Only five years after its entry into India – potentially one of the world’s largest e-commerce markets – Amazon (AMZN) is already outstripping its biggest rival Flipkart, according to a recent report. It may be noted that Walmart (WMT) owns a 77% stake in the Bengaluru-based e-commerce firm, and hence Amazon’s lead over Flipkart translates to a chokeslam on its biggest rival back home.
According to the report by Barclays, Amazon is now India’s biggest online shopping platform in terms of gross merchandise value (GMV). For the fiscal year 2017-18, Amazon’s GMV stands at $7.5 billion, 20% higher than Flipkart with around $6.2 billion. However, both the companies go neck-in-neck when taking into account Flipkart’s subsidiaries Jabong and Myntra.

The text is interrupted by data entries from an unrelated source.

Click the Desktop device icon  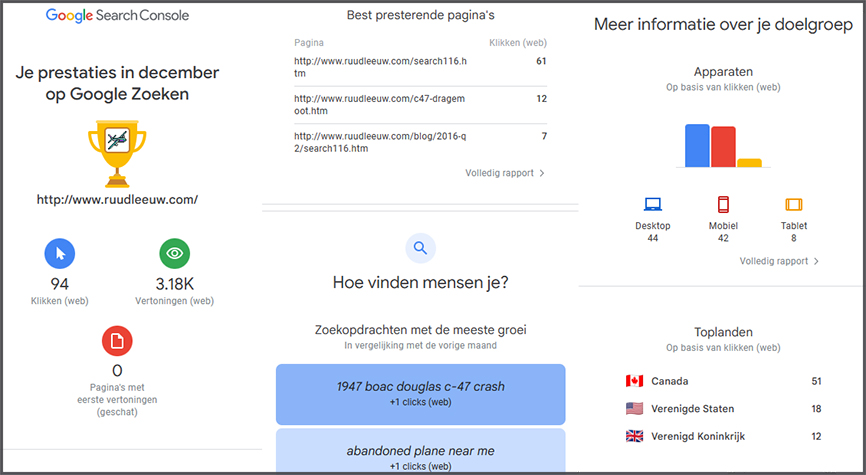coord(652,205)

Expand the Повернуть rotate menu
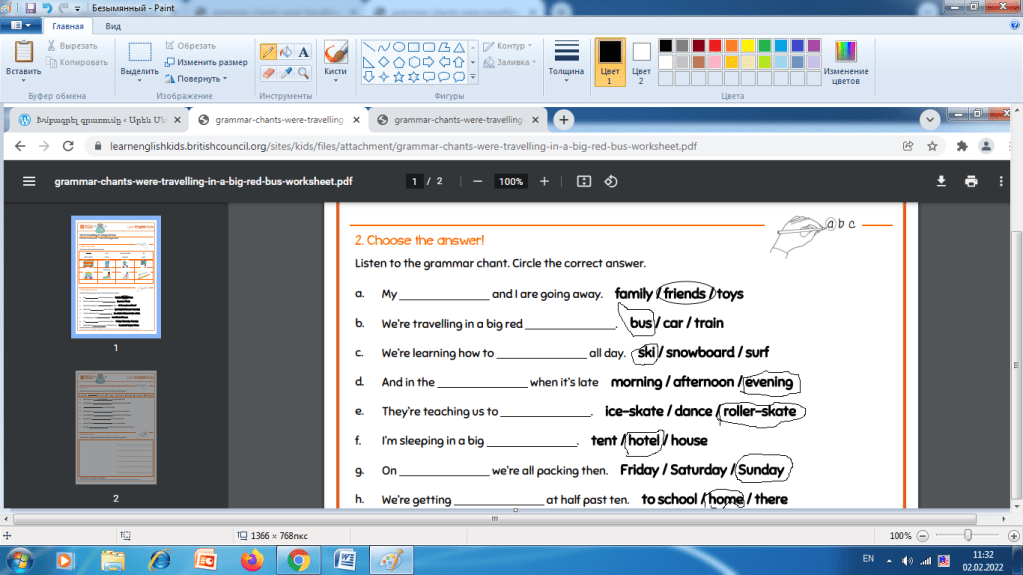point(196,78)
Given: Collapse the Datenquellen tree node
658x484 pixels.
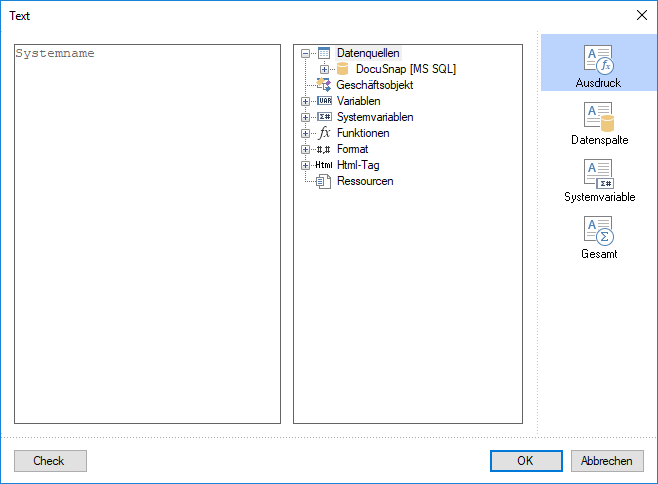Looking at the screenshot, I should [x=306, y=53].
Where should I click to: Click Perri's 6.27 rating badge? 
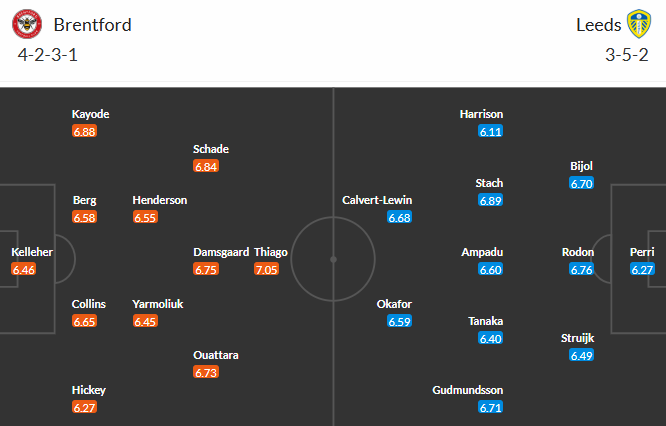pos(642,270)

As far as revenues are concerned, Flipkart continues to be the bigger firm. For the year ended March 2018, Flipkart had revenues of $3.8 billion, compared to $3.2 billion for Amazon. However, the tables are likely to change soon as Amazon is growing at almost double the rate as the home-grown e-tailer.
Barclays estimates Flipkart’s year-over-year growth at 47%. But this remains a modest figure considering the whopping 82% estimated for Amazon. Going by this pace, it’s only a matter of time before Amazon usurps Flipkart as India’s biggest player.

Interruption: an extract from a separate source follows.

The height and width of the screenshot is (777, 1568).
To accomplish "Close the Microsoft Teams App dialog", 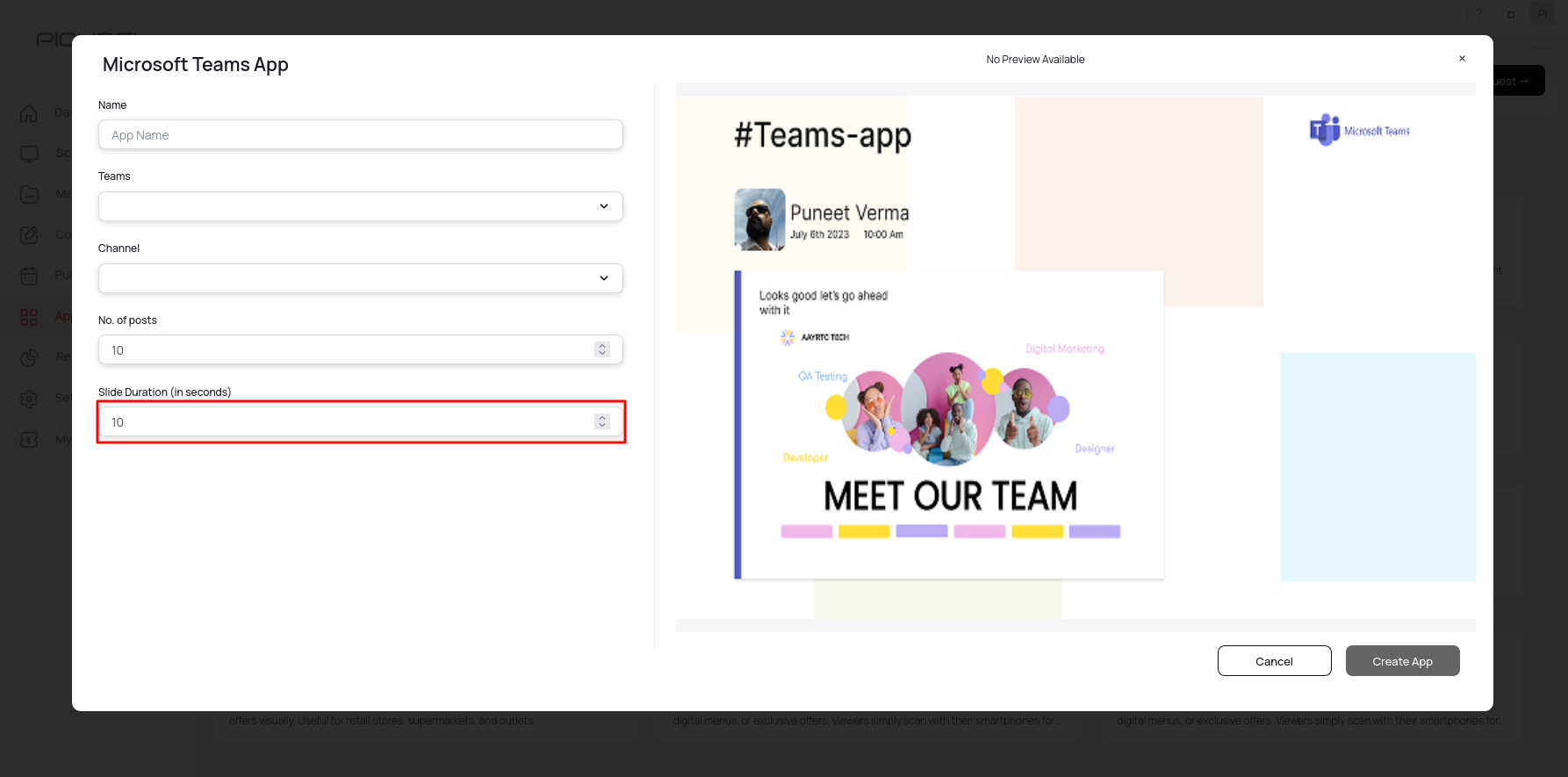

Both Amazon and Walmart see India as a big growth opportunity, and the Barclays report seals this hypothesis. The report predicts that the number of Indian online shoppers would increase from the current 80 million to 180 million by 2020. During the same period, the business is projected to double to a range of $40-45 billion.
In order to exploit this green pasture, both Amazon and Walmart are heavily investing in this market. In fact, Walmart’s acquisition of a majority stake in Flipkart for $16 billion earlier this year is the largest investment by the world’s biggest department store chain.

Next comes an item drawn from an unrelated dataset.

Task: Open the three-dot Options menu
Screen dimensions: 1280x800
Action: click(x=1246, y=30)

But it doesn’t end there. In its biggest capital infusion till date, Flipkart recently injected almost $500 million into its online marketplace. On the other hand, Amazon has so far this year pumped in $1 billion into its India operations.
Market observers see more capital injections coming to the sub-continent, which is projected to cause combined losses for both companies in the current fiscal year of around $3 billion.
Adding to Walmart’s woes, Flipkart’s CEO and co-founder Binny Bansal earlier this month stepped down following allegations of “personal misconduct.” The other co-founder Sachin Bansal had left the company at the time of the acquisition.
If the Barclays report is to be believed, Amazon has already half-won the war.